The stock crossed the $2 trillion market capitalization threshold for the first time and appears ready to make higher highs from here.
"There are many ways to center a business,” Bezos emphasizes in another shareholder letter.
“You can be competitor focused, you can be product focused, you can be technology focused, you can be business model focused, and there are more.
“But, in my view, obsessive customer focus is by far the most protective of day one vitality."
FROM THE RESEARCH DESK

Down To a Whisper

Micron misses unofficial guidance…

Micron misses unofficial guidance…Micron Technologies $MU got hammered on Thursday, falling another 7.12 percent in the aftermath of its post-closing-bell fiscal third-quarter earnings release on Wednesday.
The chipmaker beat top- and bottom-line forecasts with its results.
But those were the “official” numbers. The “whisper numbers” created hope of something else, speculates Adam Clark of Barron’s.
That speculation is founded on a lot of history of earnings-announcement-management, not necessarily by Micron, but it happens.
Expectations for growth for Micron and other AI chipmakers are extremely high right now, and any break in stride is going to be punished, if only in the very short term.
Take MU, which was trading higher in the after-market already on Thursday.
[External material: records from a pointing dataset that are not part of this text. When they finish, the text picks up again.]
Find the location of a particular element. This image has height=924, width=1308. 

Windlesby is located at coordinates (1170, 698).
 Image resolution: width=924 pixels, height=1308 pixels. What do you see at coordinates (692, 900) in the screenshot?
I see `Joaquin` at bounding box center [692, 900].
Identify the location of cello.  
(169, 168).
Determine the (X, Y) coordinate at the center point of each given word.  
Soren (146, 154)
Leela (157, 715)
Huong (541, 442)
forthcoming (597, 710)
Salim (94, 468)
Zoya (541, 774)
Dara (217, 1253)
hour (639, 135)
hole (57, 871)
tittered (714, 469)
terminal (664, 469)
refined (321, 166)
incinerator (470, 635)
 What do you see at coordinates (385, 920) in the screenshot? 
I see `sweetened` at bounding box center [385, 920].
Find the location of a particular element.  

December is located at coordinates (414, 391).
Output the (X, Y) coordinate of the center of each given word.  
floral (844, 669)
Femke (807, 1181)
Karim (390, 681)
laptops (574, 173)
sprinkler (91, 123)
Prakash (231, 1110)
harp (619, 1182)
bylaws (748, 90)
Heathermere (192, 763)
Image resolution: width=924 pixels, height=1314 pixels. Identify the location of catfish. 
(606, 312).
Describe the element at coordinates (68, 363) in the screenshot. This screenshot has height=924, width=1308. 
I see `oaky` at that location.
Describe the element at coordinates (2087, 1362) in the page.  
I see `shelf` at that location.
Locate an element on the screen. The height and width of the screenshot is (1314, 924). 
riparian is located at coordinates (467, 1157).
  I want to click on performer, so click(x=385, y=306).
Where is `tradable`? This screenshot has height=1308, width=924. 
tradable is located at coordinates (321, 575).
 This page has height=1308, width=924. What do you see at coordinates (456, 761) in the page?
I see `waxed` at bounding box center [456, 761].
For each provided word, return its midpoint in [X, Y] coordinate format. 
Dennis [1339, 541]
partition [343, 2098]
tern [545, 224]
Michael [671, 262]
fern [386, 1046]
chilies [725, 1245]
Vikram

Micron Technology $MU was down 7.12 percent on Thursday, June 27, 2024, weighing on other major chip makers.
Wall Street may have been disappointed with this week’s developments but it remains long-term bullish on the stock and the broader boom that’s carrying it higher.
Goldman Sachs, reiterating its “buy” rating on the stock, says this dip is an opportunity. With a 12-month target of $158, Goldman sees upside of 19.48 percent from Thursday’s closing price.
AI-driven demand is still strong, Goldman says, and will remain particularly so for Micron’s memory products.
CFRA also reiterated its “buy” rating on MU and boosted its price target to $170 from $130, implying 12-month upside of 28.56 percent.
Micron’s “content growth in AI-enabled servers, PCs, and smartphones provides a multi-year growth opportunity,” writes analyst Angelo Zino.